Figure 4. Circulating NK cells produce pro-angiogenic VEGF-A isoforms. (A) Schematic of VEGFA alternative splicing of classic angiogenic VEGF-A isoforms and anti-angiogenic VEGF-A_b isoforms. Custom exon spanning primers for VEGFA₁₂₁ (red), VEGFA_{165,183,189,206} (VEGFA₁₆₅₊, orange), and VEGFA_165b+ (yellow) splice variants are shown. (B–D) Expression of (B) VEGFA₁₂₁, (C) VEGFA₁₆₅₊, and (D) VEGFA_165b+ splice variants after 3 days in culture with or without TGF-β and or hypoxia (1% O₂) relative to normoxic controls. N = 4, **p < 0.01 by two-way ANOVA with Sidak's post-hoc test to determine effects of TGF-β (all non-significant). (E,F) Representative immunoblots demonstrating detection of (E) VEGF-A_165b and (F) VEGF-Ax using the anti-VEGF-A_165b clone 56-1. (G,H) Quantification of (G) all VEGF-A isoforms and (H) anti-angiogenic VEGF-A isoforms (VEGF-A_165b or VEGF-Ax) in day 3 NK cell culture supernatants by sandwich ELISA. N = 4–6, ****p < 0.0001 by Student's t-test. ^#Indicates measurement below detection limit of ELISA.

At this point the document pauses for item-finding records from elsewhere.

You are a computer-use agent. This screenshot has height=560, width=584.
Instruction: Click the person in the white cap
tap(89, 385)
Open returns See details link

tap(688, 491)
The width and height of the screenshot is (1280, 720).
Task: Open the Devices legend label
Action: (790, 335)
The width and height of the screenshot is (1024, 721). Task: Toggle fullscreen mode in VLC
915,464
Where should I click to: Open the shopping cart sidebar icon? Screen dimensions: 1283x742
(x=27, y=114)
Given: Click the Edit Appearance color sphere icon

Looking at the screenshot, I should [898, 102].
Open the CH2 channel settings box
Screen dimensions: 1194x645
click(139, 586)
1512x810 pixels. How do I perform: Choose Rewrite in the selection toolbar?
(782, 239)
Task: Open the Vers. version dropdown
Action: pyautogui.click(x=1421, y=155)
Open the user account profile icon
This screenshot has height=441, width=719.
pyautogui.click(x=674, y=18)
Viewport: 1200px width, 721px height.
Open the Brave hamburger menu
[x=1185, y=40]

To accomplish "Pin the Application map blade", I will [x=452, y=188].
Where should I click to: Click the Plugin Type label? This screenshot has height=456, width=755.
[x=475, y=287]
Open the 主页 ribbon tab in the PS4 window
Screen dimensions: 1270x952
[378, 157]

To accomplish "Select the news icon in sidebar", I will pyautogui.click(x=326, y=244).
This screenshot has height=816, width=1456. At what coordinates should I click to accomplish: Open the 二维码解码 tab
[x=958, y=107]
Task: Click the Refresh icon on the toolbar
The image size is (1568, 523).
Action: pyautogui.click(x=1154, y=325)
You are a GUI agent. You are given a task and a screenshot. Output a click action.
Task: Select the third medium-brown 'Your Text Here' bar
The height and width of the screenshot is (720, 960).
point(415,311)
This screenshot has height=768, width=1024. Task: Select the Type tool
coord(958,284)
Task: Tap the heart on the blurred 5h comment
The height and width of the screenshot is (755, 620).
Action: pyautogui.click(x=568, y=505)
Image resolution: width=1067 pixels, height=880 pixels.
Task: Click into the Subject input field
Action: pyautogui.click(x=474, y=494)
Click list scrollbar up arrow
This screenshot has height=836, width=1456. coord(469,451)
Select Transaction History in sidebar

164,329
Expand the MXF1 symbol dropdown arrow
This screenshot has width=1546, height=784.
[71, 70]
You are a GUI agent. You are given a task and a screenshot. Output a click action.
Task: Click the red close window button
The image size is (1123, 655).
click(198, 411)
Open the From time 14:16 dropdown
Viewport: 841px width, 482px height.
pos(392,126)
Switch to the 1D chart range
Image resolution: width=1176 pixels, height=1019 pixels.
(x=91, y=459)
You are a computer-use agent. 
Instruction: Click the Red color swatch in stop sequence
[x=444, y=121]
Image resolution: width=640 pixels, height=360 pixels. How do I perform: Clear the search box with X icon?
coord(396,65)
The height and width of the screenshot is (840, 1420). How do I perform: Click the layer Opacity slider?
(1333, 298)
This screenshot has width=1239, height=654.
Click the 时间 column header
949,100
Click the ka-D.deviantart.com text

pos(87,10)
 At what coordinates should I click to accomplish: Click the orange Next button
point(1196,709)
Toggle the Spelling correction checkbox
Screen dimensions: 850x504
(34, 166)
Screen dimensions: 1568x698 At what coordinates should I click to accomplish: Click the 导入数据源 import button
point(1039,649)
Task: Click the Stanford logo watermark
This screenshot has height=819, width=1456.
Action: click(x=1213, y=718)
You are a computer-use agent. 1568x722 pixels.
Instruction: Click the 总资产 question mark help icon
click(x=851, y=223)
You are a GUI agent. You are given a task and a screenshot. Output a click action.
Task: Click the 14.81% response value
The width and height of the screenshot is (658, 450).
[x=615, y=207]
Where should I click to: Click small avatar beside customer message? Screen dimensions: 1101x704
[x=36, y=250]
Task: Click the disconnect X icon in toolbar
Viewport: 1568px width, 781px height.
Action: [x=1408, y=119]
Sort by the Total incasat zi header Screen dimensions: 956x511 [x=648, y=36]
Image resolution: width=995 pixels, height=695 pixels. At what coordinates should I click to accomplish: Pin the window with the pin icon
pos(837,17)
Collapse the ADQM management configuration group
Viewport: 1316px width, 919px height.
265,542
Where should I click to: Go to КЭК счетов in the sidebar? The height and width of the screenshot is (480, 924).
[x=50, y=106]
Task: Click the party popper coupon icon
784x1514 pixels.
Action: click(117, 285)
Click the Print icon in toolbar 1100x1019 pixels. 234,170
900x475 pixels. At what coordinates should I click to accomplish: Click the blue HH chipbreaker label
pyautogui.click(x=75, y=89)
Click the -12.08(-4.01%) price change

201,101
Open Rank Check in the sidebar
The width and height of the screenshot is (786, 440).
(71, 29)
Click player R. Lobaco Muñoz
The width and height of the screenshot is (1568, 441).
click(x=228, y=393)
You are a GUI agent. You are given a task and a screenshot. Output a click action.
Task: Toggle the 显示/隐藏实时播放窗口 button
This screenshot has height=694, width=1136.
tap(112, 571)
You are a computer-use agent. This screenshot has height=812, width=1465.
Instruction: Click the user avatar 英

Beyond alternative splicing, previous studies have also reported the production of an additional anti-angiogenic VEGF-A isoform, VEGF-Ax, which is produced as a C-terminal translational variant of classical VEGFA transcripts. A monoclonal antibody for VEGF-A_165b (clone 56-1) was examined for its ability to detect of VEGFA-Ax, which shares seven C-terminal amino acids with VEGF-A_165b (14). Immunoblotting demonstrated the capacity of clone 56-1 to detect recombinant VEGFA-Ax, albeit with reduced sensitivity when compared to VEGF-A_165b (Figures 4E,F). For the assessment NK culture supernatants, a pan-VEGF-A ELISA was modified to detect VEGF-Ax, but not conventional VEGF-A isoforms, by substituting in clone 56-1 as the detection antibody (Figures 4G,H). Assessment of tissue culture supernatants using the pan-VEGF-A ELISA confirmed the production of VEGF-A by NK cells exposed to hypoxia. However, the modified ELISA failed to detect any VEGF-A_165b or VEGF-Ax in these supernatants, indicating that NK cells produce exclusively pro-angiogenic VEGF-A isoforms under hypoxic conditions.

Discussion

Our work demonstrates that TGF-β and hypoxia exert independent effects on circulating NK cells. TGF-β drives the acquisition of a tissue residency or ILC1-like phenotype, including the expression of surface markers like CD9 and CD103, but this process is not enhanced by exposure to chronic hypoxia. Meanwhile, the capacity of NK cells to produce VEGF-A is regulated by exposure to hypoxia but is not linked with NK cell conversion to an ILC1-like phenotype. Interestingly, TGF-β enhances VEGFA gene expression in hypoxic NK cells, but does not alter VEGF-A protein secretion. This observation raises the possibility that additional factors present in tissues, such as IL-18 and IL-12, may be required to induce the translation of these pre-formed transcripts and increase VEGF-A protein production. Even long-term exposure of circulating NK cells to TGF-β for 7-21 days failed to induce measurable VEGF-A secretion, contrasting with previous reports that used intracellular flow cytometry to quantify VEGF-A production (10). These findings argue against the suggestion that TGF-β and hypoxia act in concert to promote the conversion of circulating NK cells to an angiogenic dNK-like phenotype (3). Importantly, our work also shows that VEGF-A production by circulating NK cells is a transient phenomenon, which can be reversed upon returning hypoxic NK cells to a normoxic environment. This result demonstrates that at least some of the cellular plasticity observed in circulating NK cells is bidirectional and is not associated with a permanent change in cellular function.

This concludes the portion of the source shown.